Extracted data entries
= = = = =

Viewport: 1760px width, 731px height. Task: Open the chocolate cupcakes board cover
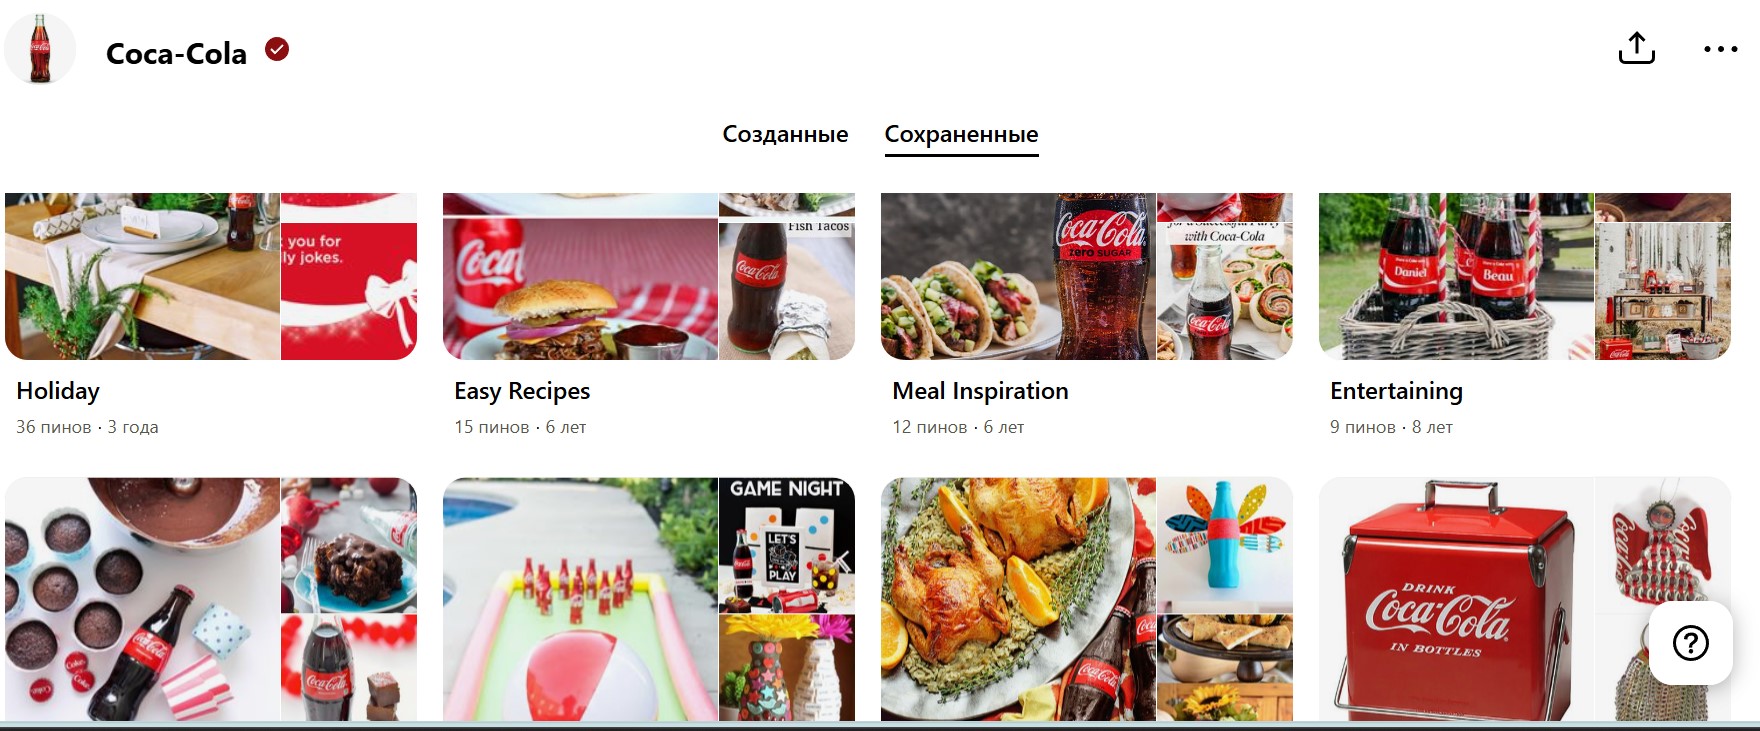pos(142,599)
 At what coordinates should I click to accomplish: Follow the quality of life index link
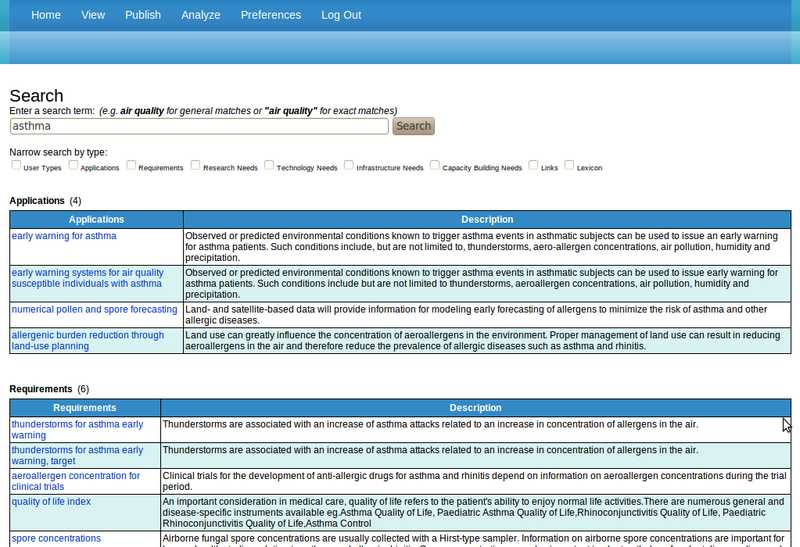[x=51, y=501]
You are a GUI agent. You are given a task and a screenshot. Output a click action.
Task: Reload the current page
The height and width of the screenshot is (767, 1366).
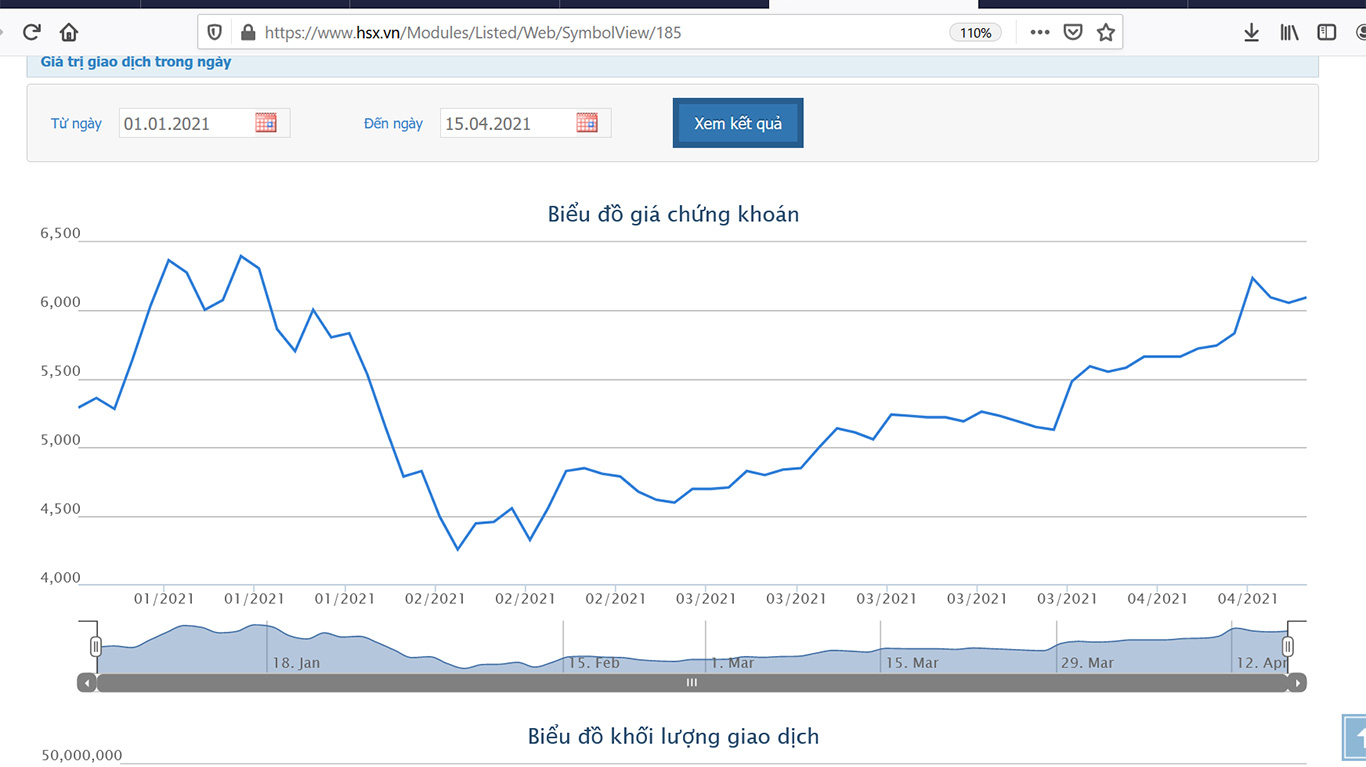(31, 32)
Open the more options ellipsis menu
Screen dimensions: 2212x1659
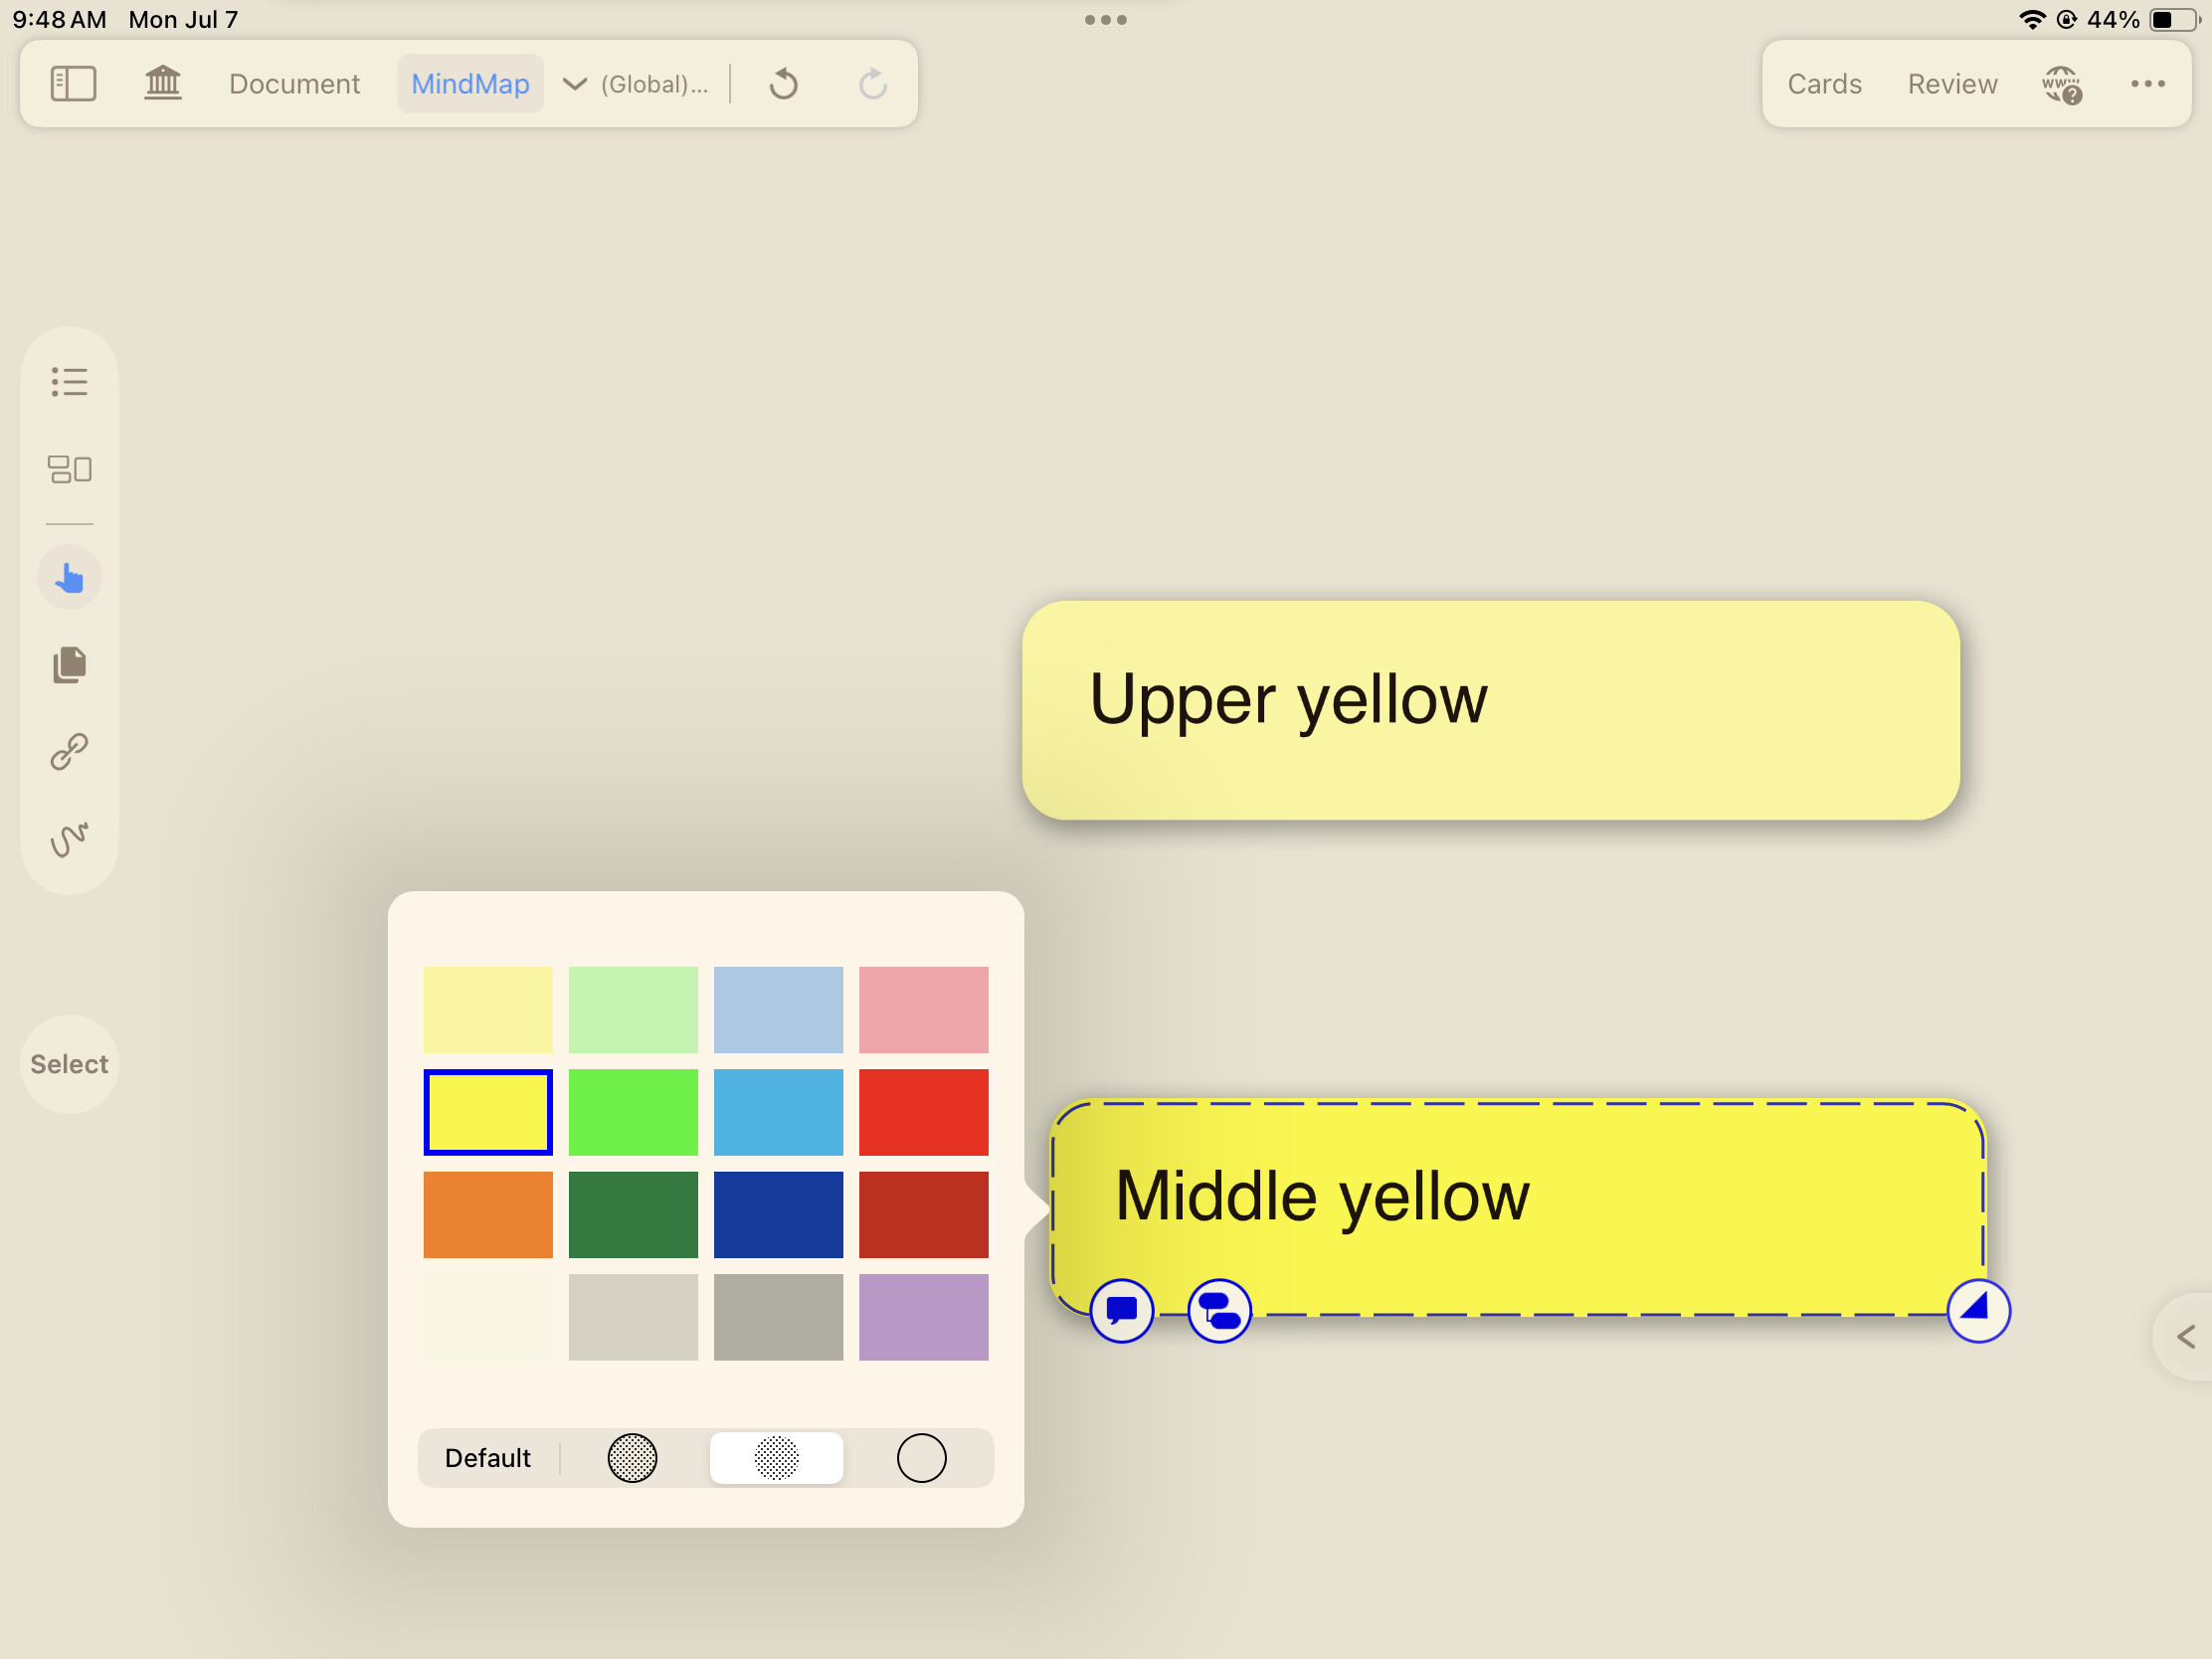pos(2147,84)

= = = = =

#### TO DO
Transcribe exactly the lines from the one containing "Open the more options ellipsis menu" through the last line of the records above, and nothing else. Leave out the pictures.

#### ANSWER SECTION
Open the more options ellipsis menu
Screen dimensions: 2212x1659
pos(2147,84)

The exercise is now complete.